Crises d’opposition, comment les gérer ?

Crises d’opposition, comment les gérer ?

Par Sophie Carquain. Madame Figaro.

Entre 18 mois et 4 ans, c’est l’âge d’or du caprice. Quelques conseils pour s’en tirer dignement.

Pourquoi ils "crisent" ?

-  Parce que, soudain, le monde ne répond plus à leurs désirs. Tout petits, ils avaient l’habitude d’être obéis au doigt et à l’œil (“ Je veux mon biberon ”, “ Je pleure ”, “ Je l’obtiens ! ”). Mais soudain, cela change. Ils sont en butte aux premières frustrations, au décalage entre leurs désirs et la réalité.

-  Parce qu’ils grandissent ! Entre trois et six ans, ils sont soumis à une “ croissance accélérée ”. On leur en demande beaucoup : longues journées à l’école, apprentissage du pot, gestion de conflits intérieurs (complexe d’Œdipe). Ils se lâchent souvent à la sortie. Ce sont les fameuses crises de retour d’école, bien connues des mères !

-  Parce qu’ils vous testent ! Ils commencent à se rendre compte de leur pouvoir sur vous. Et ils vont vous tester et retester, pour voir si vous tenez bon la route.

-  Parce que c’est incontournable.
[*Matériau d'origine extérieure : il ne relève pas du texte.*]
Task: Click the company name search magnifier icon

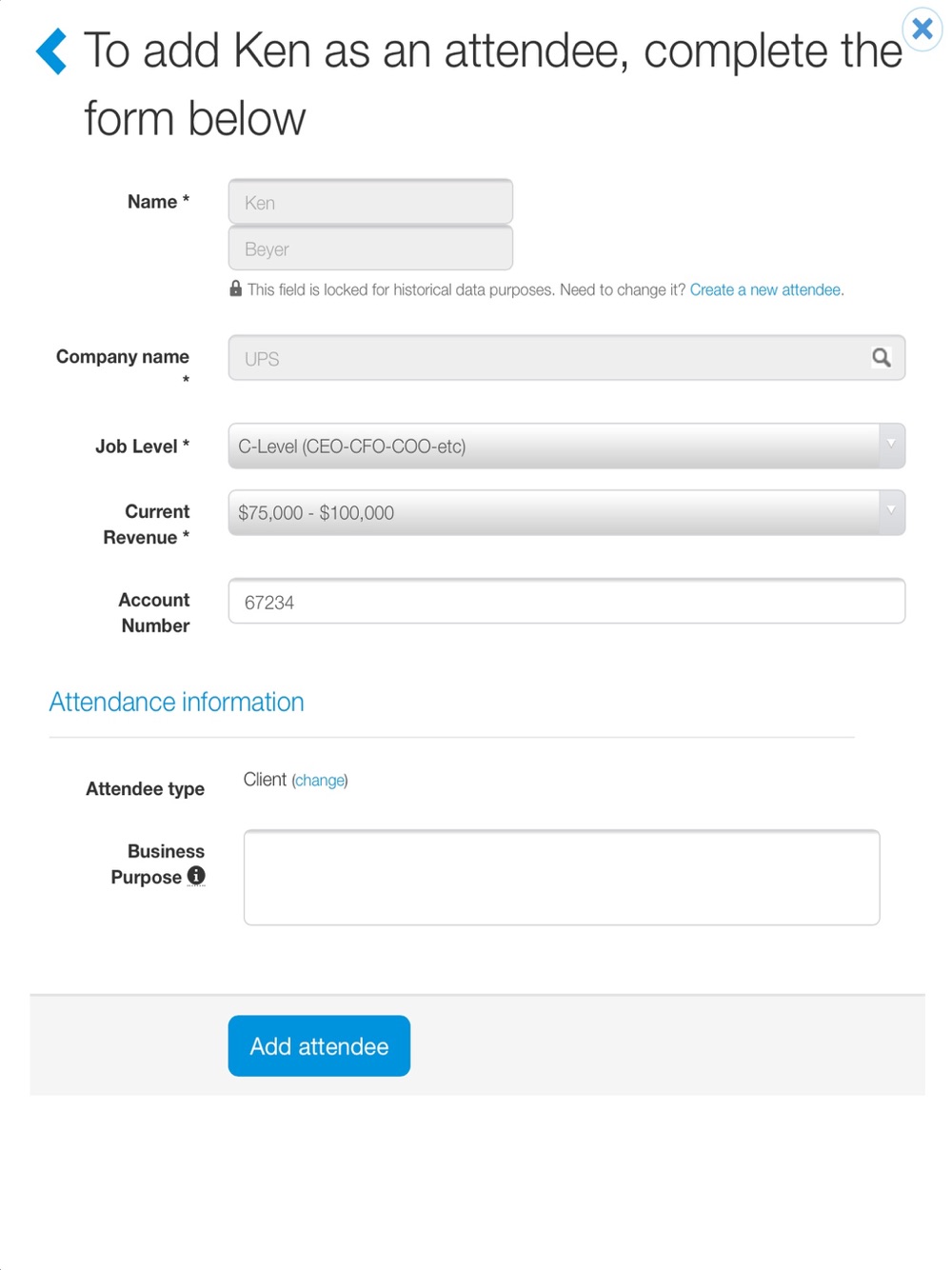Action: point(882,358)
D’après la psychothérapeute Christine Brunet, le caprice est sain car il traduit l’expression d’un désir. Rien de plus inquiétant qu’un enfant qui ne réclame rien du tout.

Les raisons cachées

Le caprice peut masquer d’autres demandes affectives : manque de disponibilité maternelle (le meilleur moyen pour capter l’attention de la mère est de “ criser ” un bon coup), déprime ou tristesse des parents (l’enfant trouve là le bon moyen pour les tirer de leur état). “ Parfois, explique la psy, c’est aussi le meilleur moyen de déplacer les problèmes. Si ses parents ne cessent de se disputer, l’enfant essaiera de monopoliser l’attention sur lui. ”

Comment gérer ?

-  On anticipe. Avec un tout-petit, il ne faut pas oublier de détailler le programme, et de le prévenir : “ Nous allons sortir au square après le goûter. Puis, mamie viendra... ” C’est une bonne façon de prévenir les crises d’impatience. Même chose quand on fait les courses : “ Nous allons ensemble au supermarché, mais je n’ai pas d’argent pour les bonbons ou les petites voitures.
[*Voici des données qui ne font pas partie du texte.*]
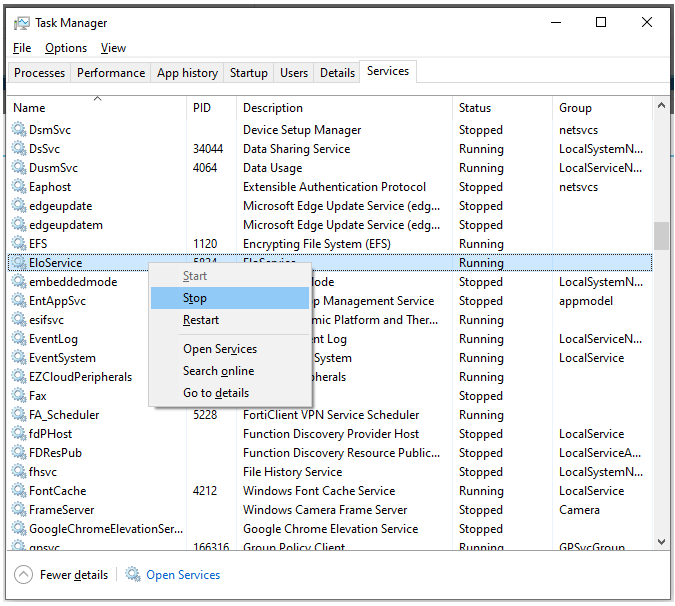Viewport: 675px width, 606px height.
Task: Click the scrollbar down arrow
Action: pyautogui.click(x=661, y=542)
Inutile de me demander. ” On pourra toujours, au tout début du caprice, répéter (la fameuse théorie du “ disque rayé ”) : “ Je t’avais prévenu, je n’ai pas d’argent pour les bonbons. ”

-  Face à un début de crise, on essaie de le contenir, on le prend dans ses bras, on fait diversion, tout en le ramenant à une attitude positive de “ grand ” : “ Non, je ne t’achète pas les bonbons. Mais viens plutôt avec moi choisir les céréales et les biscuits apéritifs. ” L’essentiel est de rester ferme... tout en ouvrant l’horizon !

-  On lui raconte ses propres souvenirs ou ceux de son père : “ Tu sais, quand j’étais petite, à moi aussi il m’arrivait de m’énerver. ” C’est rassurant !

-  Face aux “ caprices de table ” (“ Non, je ne mangerai pas les haricots verts ”, “ Je déteste les épinards ”), on reste zen à tout prix. On débarrasse aussitôt (“ Tu n’as pas faim ? Tu auras faim au dîner suivant ”) sans insister ; sinon, on court illico au blocage. Il a jeté son assiette de légumes ? On lui demande tout de même de s’excuser et de réparer - à lui de ramasser les petits pois. S’il persiste dans sa bouderie, on lui signale : “ OK pour cette fois, je le fais, mais la prochaine fois, ça sera toi. ” Autrement dit, on reste ferme sans capituler...

Merci à Christine Brunet, coauteur, avec Nadia Benlakhel, de “ C’est pas bientôt fini ce caprice ? ” (éd. Albin Michel).

Abandonnez...

-  L’ironie mordante : “ Monsieur fait encore son boudin ? ” Humiliant et peu efficace.

-  L’indifférence totale : c’est angoissant pour un enfant qui cherche, malgré tout, à tester vos limites. Il faut au contraire répondre présent. Sans en faire un drame.

-  Le jeu des étiquettes : “ Il est capricieux ”, “ Il est coléreux ”... “ Un vrai tyran ”. Rien de tel pour figer son comportement. Alors qu’il faut lui donner la possibilité de s’en sortir.